• Source passage

This week: House aims to pass Biden spending bill as time runs out
House Democrats are aiming to pass President Biden’s social and climate spending bill as they barrel closer toward the end of the year.
Both the House and Senate are back this week from a one-week Veterans Day recess, but they’re both expected to be out next week for Thanksgiving. And they’re both aiming to get out of town for the year by Dec. 13.
The House’s expected consideration of the Build Back Better bill this week comes after Democrats punted their plan to hold a vote before the Veterans Day recess as moderates pushed for more information from the Congressional Budget Office (CBO).
The CBO released analyses on parts of the bill last week and Speaker Nancy Pelosi (D-Calif.) said in a letter to her caucus late last week that they expected additional information by Monday. But the CBO has not yet said when it could have an analysis on the entire bill.
“We thank the CBO for moving expeditiously as we await further numbers from committees who finalized their work later,” Pelosi wrote in her letter to House Democrats.
As part of an agreement worked out by moderates, progressives and House leadership, the House passed a rule that sets up a final vote on the social spending bill before leaving for the one-week break. Five House moderates Democrats also released a statement pledging to vote for the bill “in its current form other than technical changes as expeditiously as we receive fiscal information from the Congressional Budget Office … consistent with the toplines” from a framework agreed to earlier this month.
The statement also specified that the vote would take place “in no event later than the week of November 15.” And House Majority Leader Steny Hoyer (D-Md.) included “consideration” of the bill on the House floor schedule for this week, though he didn’t specify a date they would try to bring the bill to the floor.
Progressives are making clear that they expect a vote this week and that a full CBO analysis of the entire bill was never a requirement.
“To clarify for everyone: the agreement we made w/our colleagues was NOT for CBO score. It was for some additional financial information from CBO. Agreement also says that in no event would the vote take place later than the week of Nov. 15. We trust our colleagues’ commitments,” Congressional Progressive Caucus Chairwoman Pramila Jayapal (D-Wash.) tweeted.

• Written problem
Which people are named in the article on the Build Back Better bill? The material after this passage comes from a separate source.

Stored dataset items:

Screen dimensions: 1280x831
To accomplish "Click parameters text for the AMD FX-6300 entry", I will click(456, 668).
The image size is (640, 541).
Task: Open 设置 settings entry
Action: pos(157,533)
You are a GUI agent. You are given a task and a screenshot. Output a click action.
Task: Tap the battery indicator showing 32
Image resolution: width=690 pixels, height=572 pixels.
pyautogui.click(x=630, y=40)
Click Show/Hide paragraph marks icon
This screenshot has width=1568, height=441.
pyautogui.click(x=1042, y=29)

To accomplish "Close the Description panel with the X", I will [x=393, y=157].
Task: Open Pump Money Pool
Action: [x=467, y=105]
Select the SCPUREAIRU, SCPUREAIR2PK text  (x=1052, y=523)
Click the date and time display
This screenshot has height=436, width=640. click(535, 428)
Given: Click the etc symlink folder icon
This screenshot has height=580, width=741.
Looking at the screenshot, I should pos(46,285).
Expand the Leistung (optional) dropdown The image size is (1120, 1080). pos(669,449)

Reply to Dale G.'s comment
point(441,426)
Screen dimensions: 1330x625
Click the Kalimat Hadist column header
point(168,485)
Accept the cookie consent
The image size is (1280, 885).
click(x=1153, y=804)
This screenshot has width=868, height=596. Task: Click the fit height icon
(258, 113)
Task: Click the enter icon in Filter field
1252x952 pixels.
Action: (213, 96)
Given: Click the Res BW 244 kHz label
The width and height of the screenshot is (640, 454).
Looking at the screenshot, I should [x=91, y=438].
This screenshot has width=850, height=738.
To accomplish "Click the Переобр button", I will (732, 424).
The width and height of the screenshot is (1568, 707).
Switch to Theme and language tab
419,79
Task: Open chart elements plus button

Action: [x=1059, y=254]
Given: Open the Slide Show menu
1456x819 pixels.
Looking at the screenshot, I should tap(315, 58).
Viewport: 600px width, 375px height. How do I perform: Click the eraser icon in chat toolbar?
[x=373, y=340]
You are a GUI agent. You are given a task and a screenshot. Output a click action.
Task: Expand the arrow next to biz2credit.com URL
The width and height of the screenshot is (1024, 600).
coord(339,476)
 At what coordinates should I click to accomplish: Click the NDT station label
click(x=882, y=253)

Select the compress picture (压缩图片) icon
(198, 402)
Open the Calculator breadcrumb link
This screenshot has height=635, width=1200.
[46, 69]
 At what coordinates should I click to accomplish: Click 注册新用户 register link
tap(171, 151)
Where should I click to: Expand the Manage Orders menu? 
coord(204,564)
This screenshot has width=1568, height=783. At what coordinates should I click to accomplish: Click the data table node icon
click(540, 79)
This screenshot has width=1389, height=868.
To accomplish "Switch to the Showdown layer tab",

• Completed task
President Biden, Speaker Nancy Pelosi (D-Calif.), House Majority Leader Steny Hoyer (D-Md.), and Congressional Progressive Caucus Chairwoman Pramila Jayapal (D-Wash.).